You might be surprised. The F-35 and F-32 prototypes were hand-built in only a few months. And these were the first examples ever made, not the product of a well-oiled production line.

The fact is that the production line of most military aircraft are intentionally slowed by politicians. If you take several years to build a batch of aircraft that could be built in a month, you can defer the (much increased) costs to future politicians, and keep open a factory full of voters.

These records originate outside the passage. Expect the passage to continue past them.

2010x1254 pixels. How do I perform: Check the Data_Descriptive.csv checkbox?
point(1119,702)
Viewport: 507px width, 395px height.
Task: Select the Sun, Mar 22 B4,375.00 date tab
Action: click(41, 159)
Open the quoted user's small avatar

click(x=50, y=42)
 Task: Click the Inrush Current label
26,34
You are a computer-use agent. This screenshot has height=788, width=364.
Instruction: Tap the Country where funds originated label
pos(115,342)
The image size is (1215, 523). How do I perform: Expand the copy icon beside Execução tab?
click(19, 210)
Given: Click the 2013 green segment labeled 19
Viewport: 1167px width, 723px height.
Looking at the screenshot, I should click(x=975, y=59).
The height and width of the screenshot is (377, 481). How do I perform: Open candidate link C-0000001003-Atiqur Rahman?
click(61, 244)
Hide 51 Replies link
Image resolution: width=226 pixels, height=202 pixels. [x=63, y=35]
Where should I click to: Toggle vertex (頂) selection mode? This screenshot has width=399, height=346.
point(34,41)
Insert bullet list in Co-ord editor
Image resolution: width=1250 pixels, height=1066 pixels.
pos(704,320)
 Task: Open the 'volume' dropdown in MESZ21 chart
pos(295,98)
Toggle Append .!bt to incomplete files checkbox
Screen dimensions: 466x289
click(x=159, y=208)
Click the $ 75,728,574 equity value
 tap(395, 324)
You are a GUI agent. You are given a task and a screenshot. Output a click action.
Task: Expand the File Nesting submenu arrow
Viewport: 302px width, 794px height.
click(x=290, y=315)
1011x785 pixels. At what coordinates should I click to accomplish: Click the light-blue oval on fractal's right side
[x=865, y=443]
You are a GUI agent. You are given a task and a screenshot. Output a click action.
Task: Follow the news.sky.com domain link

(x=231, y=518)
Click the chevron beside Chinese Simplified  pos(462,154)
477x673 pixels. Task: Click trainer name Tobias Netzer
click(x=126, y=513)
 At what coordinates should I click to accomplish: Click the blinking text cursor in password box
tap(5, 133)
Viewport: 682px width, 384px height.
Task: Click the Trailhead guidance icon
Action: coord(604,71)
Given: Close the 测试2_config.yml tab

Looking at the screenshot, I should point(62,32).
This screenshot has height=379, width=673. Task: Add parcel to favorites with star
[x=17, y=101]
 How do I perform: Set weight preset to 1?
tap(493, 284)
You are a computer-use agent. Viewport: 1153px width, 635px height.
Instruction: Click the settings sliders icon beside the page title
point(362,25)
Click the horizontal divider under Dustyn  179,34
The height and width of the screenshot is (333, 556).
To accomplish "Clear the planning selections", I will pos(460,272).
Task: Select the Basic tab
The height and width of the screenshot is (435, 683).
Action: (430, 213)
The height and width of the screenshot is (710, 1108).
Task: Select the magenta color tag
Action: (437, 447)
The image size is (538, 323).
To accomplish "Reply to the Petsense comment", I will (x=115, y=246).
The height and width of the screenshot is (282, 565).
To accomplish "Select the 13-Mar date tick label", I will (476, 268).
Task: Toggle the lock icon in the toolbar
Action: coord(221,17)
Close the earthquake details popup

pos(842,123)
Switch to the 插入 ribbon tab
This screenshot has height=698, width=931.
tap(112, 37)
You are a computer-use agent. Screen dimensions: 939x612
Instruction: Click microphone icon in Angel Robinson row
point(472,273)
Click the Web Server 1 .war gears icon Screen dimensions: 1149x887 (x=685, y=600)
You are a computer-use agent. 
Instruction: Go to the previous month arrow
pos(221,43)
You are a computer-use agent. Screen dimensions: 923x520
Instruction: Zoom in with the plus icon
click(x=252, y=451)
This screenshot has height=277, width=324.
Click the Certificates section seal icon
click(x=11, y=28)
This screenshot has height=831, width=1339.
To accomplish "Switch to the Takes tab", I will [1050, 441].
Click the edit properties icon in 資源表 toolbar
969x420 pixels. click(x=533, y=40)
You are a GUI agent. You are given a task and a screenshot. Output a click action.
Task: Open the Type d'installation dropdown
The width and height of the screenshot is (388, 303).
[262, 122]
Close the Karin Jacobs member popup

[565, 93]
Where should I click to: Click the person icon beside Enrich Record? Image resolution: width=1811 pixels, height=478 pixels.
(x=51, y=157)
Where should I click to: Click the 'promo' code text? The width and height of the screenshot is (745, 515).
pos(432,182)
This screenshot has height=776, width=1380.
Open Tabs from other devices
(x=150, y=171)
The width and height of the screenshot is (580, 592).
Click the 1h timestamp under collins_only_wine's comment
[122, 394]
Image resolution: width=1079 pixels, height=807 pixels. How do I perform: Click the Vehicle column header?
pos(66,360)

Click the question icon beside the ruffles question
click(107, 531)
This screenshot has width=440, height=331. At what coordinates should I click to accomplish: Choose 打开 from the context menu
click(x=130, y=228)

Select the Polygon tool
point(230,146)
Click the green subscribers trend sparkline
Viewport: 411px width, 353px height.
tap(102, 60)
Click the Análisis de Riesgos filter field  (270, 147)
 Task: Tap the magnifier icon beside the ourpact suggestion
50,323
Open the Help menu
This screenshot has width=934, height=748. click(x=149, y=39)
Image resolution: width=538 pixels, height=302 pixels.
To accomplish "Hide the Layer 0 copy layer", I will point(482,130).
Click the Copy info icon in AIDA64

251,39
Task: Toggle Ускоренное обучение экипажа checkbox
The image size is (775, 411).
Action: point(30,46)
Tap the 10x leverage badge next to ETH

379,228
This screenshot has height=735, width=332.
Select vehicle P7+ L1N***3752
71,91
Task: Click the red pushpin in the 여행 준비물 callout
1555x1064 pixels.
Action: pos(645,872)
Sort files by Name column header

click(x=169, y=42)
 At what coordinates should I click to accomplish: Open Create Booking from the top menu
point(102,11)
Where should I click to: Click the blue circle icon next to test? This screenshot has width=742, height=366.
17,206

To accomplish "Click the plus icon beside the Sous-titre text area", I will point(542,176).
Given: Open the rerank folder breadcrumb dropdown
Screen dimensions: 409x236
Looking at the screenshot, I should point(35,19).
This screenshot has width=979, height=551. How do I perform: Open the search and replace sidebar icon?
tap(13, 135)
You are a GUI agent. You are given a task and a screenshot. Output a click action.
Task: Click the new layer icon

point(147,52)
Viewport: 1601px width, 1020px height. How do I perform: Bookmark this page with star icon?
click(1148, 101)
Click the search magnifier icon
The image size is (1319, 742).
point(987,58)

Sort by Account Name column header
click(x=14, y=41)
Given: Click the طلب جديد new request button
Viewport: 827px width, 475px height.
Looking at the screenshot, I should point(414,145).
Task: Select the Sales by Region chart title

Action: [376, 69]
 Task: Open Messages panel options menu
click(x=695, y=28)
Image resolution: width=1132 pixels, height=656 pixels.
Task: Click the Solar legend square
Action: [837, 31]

This is what's known in political circles as 'cost savings'. 

I bet if they went all-out, Boeing could build a Super Hornet in less than a week.


----------



## mariomike (15 Sep 2010)

[quote/]
Work had progressed so fast the pilot had to be awoken from his slumber for its maiden flight. "I hope to God they haven't missed anything," he muttered.
[/quote]

 ;D

Bombers were considered money well spent:
"It will be seen that the enemy has irretrievably lost 1,000,000 man years.  This represents no less than 36 per cent of the industrial effort that would have been put out by these towns if they had remained unmolested. ... Expressing these losses in another way, 2,400,000,000 man-hours have been lost for an expenditure of 116,500 tons of bombs claimed dropped, and this amounts to an average return for every ton of bombs dropped of 20,500 lost man-hours, or rather more than one quarter of the time spent in building a Lancaster. ... This being so, a Lancaster has only to go to a German city once to wipe off its own capital cost, and the results of all subsequent sorties will be clear profit." 
Air Staff Intelligence Report, February 19, 1944


----------